#### [WORK INSTRUCTIONS]
Find each line in the records below that contains the word "menu", and copy it out.

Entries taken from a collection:

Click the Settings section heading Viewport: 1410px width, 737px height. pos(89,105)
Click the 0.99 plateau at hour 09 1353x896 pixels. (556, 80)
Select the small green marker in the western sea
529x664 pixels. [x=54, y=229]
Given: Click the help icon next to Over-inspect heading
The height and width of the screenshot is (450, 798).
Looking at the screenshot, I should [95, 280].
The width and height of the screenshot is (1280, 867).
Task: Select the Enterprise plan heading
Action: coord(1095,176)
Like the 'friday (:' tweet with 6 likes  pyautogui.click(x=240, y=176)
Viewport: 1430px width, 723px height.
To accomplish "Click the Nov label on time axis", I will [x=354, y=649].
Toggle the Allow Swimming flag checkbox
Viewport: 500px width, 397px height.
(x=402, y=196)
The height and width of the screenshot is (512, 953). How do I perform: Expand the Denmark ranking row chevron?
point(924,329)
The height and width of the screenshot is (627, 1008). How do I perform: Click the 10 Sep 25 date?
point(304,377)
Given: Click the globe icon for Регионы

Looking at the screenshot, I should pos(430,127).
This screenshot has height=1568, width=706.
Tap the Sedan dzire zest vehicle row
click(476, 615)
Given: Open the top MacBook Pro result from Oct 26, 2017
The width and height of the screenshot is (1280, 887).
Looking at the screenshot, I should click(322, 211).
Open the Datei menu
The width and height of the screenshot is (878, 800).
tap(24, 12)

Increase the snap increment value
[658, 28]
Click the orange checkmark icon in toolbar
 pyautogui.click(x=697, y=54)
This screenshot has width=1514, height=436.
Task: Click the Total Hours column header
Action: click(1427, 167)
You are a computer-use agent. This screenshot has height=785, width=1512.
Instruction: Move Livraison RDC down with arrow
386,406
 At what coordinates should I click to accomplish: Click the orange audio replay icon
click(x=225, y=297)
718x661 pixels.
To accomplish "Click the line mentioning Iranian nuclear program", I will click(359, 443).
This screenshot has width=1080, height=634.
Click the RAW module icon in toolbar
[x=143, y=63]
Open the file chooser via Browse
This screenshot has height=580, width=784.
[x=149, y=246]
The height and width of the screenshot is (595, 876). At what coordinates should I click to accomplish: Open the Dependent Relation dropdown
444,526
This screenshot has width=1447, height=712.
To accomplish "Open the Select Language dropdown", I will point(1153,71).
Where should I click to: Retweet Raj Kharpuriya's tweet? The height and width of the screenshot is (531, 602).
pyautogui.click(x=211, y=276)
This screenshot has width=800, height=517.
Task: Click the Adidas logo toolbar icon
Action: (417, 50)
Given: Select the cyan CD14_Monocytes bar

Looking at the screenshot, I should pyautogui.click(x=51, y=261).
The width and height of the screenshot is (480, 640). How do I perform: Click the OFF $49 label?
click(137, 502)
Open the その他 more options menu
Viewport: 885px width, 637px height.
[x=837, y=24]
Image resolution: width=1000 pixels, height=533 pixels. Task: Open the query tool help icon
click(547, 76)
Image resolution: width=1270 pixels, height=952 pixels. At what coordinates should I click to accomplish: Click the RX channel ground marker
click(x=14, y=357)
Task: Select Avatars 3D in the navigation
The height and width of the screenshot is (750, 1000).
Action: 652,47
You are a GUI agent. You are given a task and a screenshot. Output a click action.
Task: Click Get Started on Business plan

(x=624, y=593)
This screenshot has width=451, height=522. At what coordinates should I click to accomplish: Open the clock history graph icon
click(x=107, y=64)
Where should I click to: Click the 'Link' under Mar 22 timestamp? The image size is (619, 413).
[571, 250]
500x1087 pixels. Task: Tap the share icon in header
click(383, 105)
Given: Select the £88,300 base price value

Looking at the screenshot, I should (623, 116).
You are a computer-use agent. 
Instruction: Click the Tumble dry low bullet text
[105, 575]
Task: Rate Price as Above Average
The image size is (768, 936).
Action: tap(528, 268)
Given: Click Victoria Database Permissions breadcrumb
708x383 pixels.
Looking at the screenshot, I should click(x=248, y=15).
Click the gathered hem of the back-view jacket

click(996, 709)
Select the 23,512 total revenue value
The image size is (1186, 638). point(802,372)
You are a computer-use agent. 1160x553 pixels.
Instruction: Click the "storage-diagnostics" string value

#### [OUTPUT FOR THIS EXERCISE]
Open the Datei menu
Open the その他 more options menu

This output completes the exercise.